将包含“Point to the ING.”的行至包含“Tap the letter”的行逐字转录，首尾两行均包括在内。

##### 所给记录 #####

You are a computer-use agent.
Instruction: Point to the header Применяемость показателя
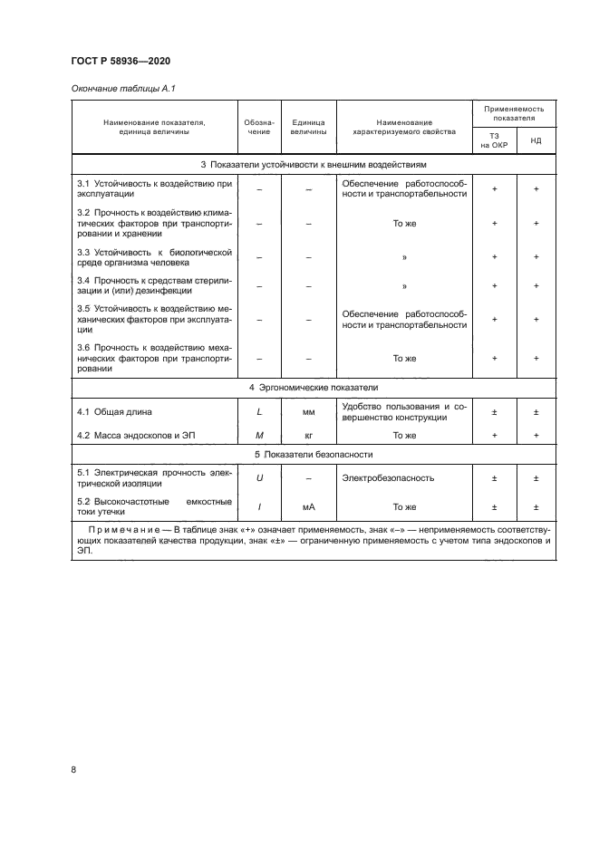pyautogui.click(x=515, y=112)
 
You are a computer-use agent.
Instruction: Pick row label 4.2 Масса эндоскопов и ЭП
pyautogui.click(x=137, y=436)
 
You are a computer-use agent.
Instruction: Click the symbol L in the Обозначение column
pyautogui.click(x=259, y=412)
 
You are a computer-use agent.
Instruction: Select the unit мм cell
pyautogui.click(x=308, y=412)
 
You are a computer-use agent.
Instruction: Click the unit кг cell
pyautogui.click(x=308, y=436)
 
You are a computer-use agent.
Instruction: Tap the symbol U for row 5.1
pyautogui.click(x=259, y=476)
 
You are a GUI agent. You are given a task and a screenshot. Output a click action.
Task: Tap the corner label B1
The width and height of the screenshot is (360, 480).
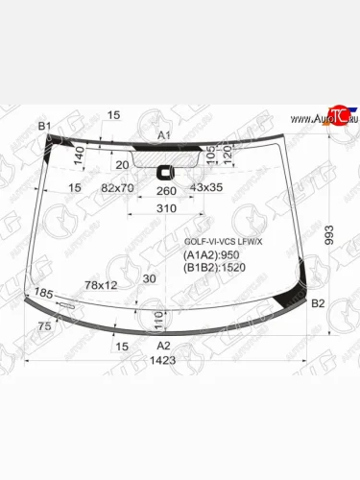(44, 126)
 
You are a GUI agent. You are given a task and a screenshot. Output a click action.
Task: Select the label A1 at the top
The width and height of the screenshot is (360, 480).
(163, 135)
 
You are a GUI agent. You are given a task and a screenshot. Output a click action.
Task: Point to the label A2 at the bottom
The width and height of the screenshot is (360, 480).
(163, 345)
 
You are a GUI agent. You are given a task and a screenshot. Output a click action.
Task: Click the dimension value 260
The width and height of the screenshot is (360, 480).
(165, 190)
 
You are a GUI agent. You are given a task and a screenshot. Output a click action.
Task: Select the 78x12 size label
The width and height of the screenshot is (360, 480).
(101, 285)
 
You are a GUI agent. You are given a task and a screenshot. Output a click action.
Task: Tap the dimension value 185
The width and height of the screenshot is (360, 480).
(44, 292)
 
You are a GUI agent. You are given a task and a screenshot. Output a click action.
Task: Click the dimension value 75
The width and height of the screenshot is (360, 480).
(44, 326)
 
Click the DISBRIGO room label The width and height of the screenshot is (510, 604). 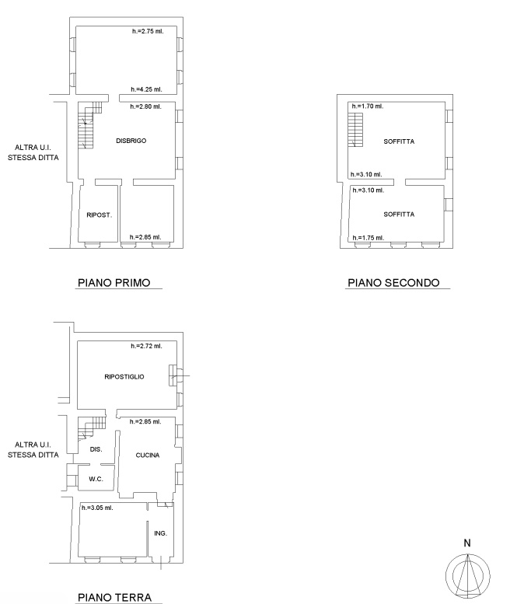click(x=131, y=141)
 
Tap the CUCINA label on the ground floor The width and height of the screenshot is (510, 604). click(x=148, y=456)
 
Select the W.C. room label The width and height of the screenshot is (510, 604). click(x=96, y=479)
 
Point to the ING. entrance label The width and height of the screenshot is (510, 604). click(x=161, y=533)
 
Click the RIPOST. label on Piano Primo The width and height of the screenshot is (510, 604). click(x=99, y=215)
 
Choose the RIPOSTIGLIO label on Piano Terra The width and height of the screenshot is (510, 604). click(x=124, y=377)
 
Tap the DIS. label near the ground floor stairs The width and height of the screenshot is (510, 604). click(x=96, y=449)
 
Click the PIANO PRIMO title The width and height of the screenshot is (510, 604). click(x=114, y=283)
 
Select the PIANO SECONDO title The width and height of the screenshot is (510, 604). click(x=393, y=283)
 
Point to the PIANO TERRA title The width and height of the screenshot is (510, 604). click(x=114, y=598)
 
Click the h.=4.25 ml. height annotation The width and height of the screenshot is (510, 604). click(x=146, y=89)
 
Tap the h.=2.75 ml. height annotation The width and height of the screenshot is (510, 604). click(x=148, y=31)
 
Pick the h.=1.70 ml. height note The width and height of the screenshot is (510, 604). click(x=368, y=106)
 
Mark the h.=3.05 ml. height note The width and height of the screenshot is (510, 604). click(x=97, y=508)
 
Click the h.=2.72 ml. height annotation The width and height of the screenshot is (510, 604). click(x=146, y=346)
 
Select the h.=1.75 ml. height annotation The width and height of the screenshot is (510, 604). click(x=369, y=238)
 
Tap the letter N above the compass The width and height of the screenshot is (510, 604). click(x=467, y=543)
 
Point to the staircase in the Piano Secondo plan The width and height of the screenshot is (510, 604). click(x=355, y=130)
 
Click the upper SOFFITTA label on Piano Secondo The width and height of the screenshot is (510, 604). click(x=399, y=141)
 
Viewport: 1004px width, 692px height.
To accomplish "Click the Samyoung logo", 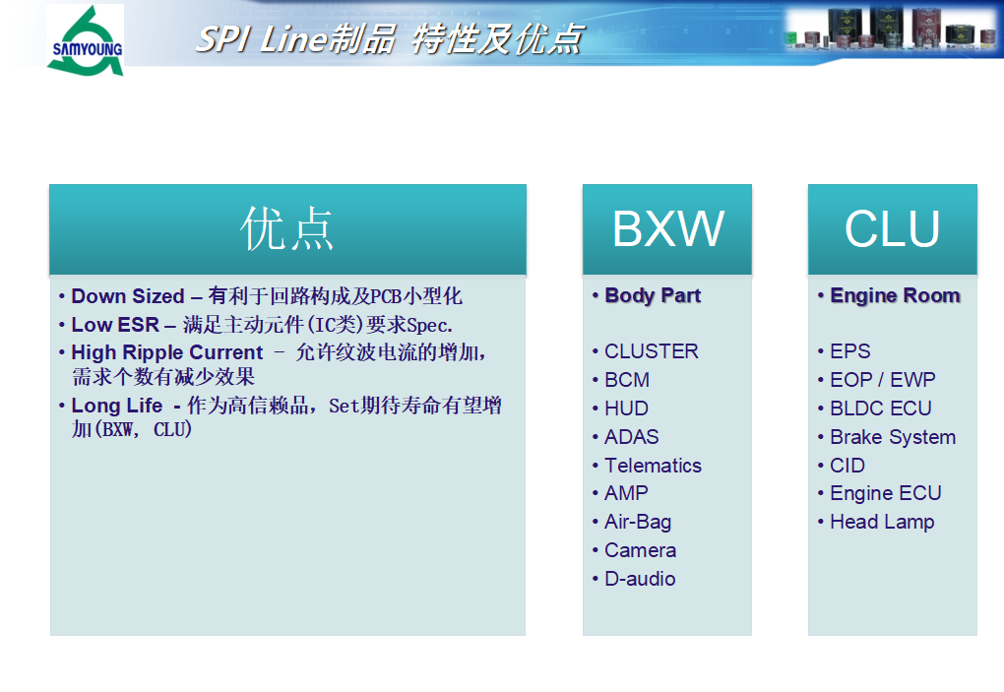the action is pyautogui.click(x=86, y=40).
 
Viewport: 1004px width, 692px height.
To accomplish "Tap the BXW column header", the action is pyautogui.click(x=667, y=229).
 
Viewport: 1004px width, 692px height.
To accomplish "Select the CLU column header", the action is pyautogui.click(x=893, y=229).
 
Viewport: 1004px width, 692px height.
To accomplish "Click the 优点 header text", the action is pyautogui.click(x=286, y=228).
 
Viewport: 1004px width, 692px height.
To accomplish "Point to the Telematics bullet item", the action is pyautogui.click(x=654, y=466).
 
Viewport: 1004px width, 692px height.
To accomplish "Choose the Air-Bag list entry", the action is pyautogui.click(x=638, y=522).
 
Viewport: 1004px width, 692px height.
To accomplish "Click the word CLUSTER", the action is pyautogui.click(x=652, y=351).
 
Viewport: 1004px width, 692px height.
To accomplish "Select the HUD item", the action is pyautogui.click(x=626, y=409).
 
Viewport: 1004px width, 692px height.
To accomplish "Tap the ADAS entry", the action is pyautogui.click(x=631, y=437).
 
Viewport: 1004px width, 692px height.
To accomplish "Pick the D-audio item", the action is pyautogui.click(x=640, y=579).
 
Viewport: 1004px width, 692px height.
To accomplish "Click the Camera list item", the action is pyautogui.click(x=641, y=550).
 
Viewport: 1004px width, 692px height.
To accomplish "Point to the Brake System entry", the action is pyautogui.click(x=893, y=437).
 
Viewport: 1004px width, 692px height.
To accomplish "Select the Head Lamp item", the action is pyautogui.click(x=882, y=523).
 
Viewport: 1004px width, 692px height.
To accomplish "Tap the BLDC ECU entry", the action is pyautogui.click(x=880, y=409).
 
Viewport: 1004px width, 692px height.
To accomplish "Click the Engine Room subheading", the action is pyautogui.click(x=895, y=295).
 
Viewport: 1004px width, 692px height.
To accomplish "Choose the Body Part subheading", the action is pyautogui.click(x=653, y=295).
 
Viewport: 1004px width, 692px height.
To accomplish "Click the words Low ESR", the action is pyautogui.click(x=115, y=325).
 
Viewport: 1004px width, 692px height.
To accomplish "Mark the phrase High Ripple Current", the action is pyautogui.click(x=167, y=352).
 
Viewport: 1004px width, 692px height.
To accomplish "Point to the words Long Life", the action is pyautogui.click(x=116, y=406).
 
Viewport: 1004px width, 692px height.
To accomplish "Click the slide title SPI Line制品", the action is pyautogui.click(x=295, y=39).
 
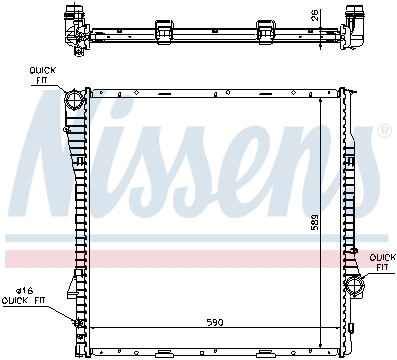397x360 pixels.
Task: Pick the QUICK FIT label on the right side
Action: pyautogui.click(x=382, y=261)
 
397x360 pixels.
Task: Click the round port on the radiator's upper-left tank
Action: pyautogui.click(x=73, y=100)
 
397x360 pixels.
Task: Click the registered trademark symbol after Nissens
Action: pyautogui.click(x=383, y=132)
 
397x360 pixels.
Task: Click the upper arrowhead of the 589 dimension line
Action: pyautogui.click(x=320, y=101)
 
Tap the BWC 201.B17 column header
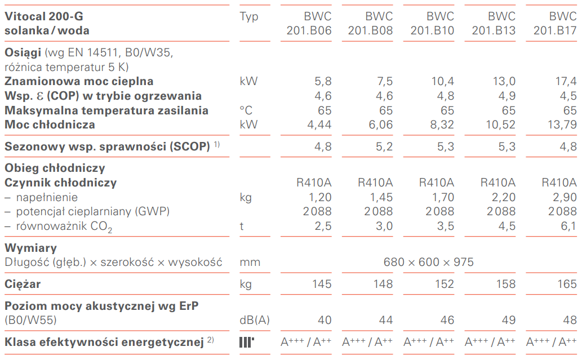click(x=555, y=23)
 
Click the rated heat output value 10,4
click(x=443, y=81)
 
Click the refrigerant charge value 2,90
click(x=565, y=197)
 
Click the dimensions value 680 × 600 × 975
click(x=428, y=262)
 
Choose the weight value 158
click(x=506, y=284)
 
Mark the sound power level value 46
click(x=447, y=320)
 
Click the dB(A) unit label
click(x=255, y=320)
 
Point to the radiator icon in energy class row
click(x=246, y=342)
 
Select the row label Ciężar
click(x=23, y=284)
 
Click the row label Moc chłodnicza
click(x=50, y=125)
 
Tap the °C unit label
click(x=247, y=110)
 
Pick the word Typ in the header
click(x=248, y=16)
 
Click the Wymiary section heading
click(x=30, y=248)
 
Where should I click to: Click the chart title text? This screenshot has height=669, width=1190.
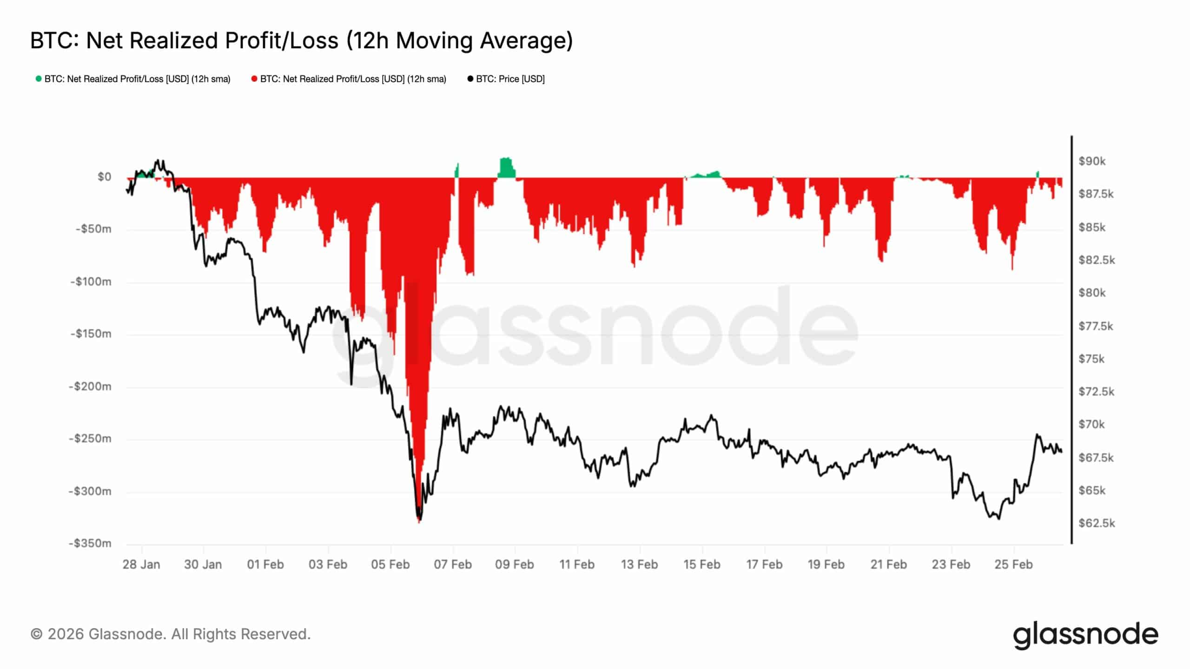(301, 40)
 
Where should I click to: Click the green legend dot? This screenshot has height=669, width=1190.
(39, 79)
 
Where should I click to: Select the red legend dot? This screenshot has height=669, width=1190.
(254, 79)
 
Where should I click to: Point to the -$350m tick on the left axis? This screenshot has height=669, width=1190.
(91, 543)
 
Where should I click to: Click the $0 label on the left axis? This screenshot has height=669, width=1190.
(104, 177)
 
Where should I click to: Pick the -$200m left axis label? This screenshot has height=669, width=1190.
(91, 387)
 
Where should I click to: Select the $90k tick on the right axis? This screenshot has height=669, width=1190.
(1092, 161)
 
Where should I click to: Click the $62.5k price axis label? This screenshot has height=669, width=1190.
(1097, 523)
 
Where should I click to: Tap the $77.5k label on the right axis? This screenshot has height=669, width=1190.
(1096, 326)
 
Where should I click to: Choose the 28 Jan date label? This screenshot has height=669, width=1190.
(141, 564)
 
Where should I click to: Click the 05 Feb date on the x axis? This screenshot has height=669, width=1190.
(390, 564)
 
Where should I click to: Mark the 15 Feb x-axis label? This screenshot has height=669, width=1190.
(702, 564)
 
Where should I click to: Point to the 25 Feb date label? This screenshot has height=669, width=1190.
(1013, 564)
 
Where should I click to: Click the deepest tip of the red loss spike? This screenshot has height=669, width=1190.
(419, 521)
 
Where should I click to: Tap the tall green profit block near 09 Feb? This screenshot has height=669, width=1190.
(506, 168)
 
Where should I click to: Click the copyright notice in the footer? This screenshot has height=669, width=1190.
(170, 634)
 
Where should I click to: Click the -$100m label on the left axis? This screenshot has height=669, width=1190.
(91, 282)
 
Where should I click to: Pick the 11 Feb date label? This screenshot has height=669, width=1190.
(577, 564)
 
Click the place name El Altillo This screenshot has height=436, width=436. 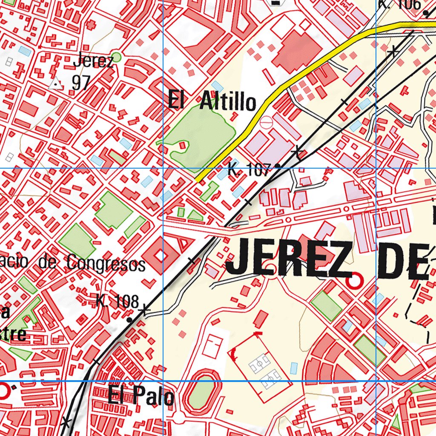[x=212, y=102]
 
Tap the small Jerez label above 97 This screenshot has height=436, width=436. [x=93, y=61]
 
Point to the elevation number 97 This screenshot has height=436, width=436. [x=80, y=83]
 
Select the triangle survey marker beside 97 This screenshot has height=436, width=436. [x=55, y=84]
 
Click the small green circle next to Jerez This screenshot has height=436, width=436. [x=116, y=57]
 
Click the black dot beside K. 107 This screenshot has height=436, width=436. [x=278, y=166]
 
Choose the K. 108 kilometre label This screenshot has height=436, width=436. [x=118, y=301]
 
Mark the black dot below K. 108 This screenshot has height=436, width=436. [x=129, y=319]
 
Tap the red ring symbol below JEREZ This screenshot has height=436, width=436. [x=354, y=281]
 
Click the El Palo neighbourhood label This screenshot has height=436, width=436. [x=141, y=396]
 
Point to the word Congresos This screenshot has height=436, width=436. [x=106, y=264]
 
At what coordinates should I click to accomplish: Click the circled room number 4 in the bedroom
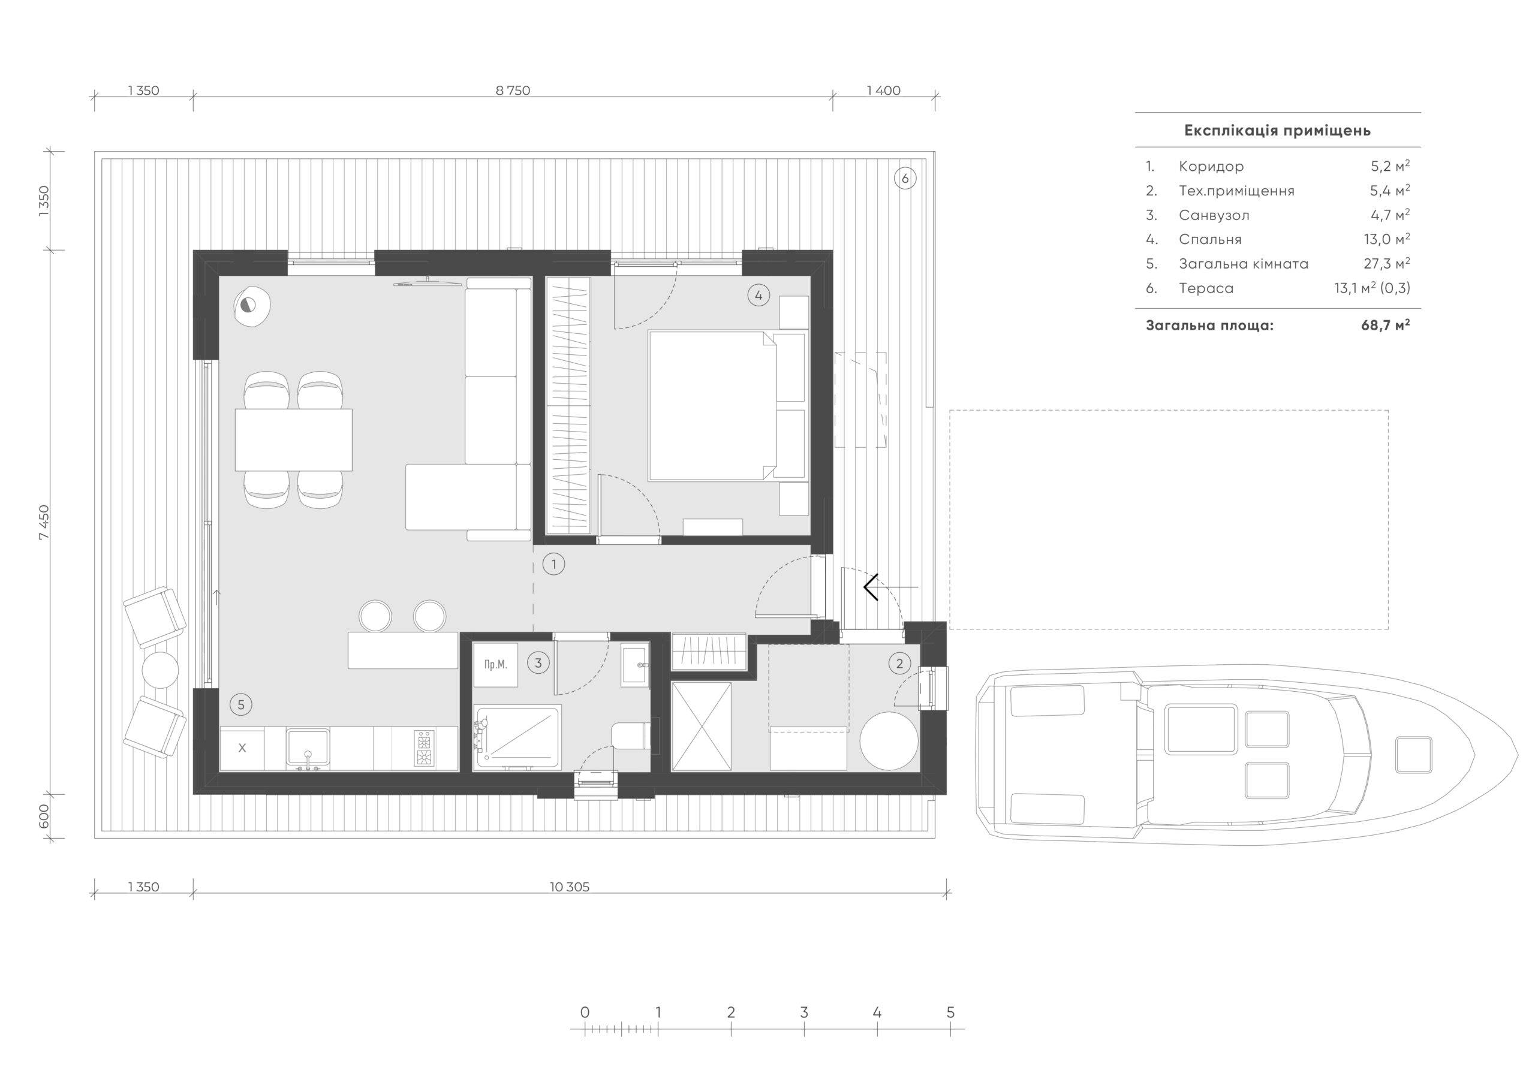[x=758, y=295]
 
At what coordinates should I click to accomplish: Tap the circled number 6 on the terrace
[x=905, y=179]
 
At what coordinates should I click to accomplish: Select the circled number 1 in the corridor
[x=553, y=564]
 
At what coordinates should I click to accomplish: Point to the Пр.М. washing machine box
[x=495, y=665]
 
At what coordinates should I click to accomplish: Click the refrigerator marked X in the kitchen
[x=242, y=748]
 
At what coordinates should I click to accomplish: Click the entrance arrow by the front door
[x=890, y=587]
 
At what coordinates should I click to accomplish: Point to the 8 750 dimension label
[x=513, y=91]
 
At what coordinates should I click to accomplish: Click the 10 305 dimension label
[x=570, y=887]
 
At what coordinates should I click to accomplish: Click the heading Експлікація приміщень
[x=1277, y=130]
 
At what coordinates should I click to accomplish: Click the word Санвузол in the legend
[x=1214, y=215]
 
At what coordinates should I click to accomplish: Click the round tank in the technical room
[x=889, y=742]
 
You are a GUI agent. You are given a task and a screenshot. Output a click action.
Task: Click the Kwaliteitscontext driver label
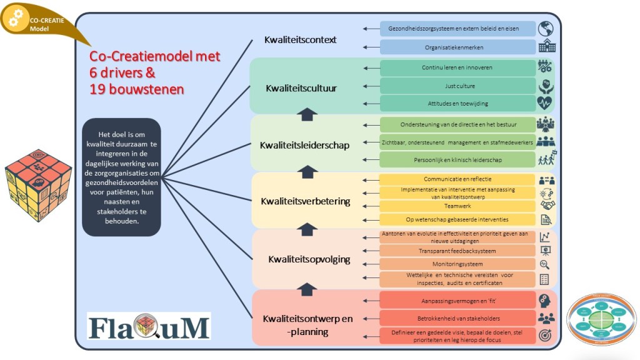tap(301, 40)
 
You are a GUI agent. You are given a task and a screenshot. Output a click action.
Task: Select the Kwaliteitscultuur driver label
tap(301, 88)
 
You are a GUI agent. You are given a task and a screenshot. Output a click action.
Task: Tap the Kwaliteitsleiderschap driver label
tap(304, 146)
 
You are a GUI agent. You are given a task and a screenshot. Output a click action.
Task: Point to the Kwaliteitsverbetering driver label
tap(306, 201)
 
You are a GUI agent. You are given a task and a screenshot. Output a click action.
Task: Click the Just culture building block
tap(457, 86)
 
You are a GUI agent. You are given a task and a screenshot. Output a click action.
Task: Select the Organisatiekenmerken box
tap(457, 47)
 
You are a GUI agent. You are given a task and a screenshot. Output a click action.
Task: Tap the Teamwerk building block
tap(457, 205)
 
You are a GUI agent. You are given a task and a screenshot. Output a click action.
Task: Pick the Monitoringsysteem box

#####

● 书面答复
Point to the ING. entrance label The width and height of the screenshot is (510, 604). click(x=161, y=533)
 
Click the RIPOST. label on Piano Primo The width and height of the screenshot is (510, 604). click(x=99, y=215)
 
Choose the RIPOSTIGLIO label on Piano Terra The width and height of the screenshot is (510, 604). click(x=124, y=377)
 
Tap the DIS. label near the ground floor stairs The width and height of the screenshot is (510, 604). click(x=96, y=449)
 
Click the PIANO PRIMO title The width and height of the screenshot is (510, 604). click(x=114, y=283)
 
Select the PIANO SECONDO title The width and height of the screenshot is (510, 604). click(x=393, y=283)
 
Point to the PIANO TERRA title The width and height of the screenshot is (510, 604). click(x=114, y=598)
 
Click the h.=4.25 ml. height annotation The width and height of the screenshot is (510, 604). click(x=146, y=89)
 
Tap the h.=2.75 ml. height annotation The width and height of the screenshot is (510, 604). click(x=148, y=31)
 
Pick the h.=1.70 ml. height note The width and height of the screenshot is (510, 604). click(x=368, y=106)
 
Mark the h.=3.05 ml. height note The width and height of the screenshot is (510, 604). click(x=97, y=508)
 
Click the h.=2.72 ml. height annotation The width and height of the screenshot is (510, 604). click(x=146, y=346)
 
Select the h.=1.75 ml. height annotation The width and height of the screenshot is (510, 604). click(x=369, y=238)
 
Tap the letter N above the compass The width and height of the screenshot is (510, 604). click(x=467, y=543)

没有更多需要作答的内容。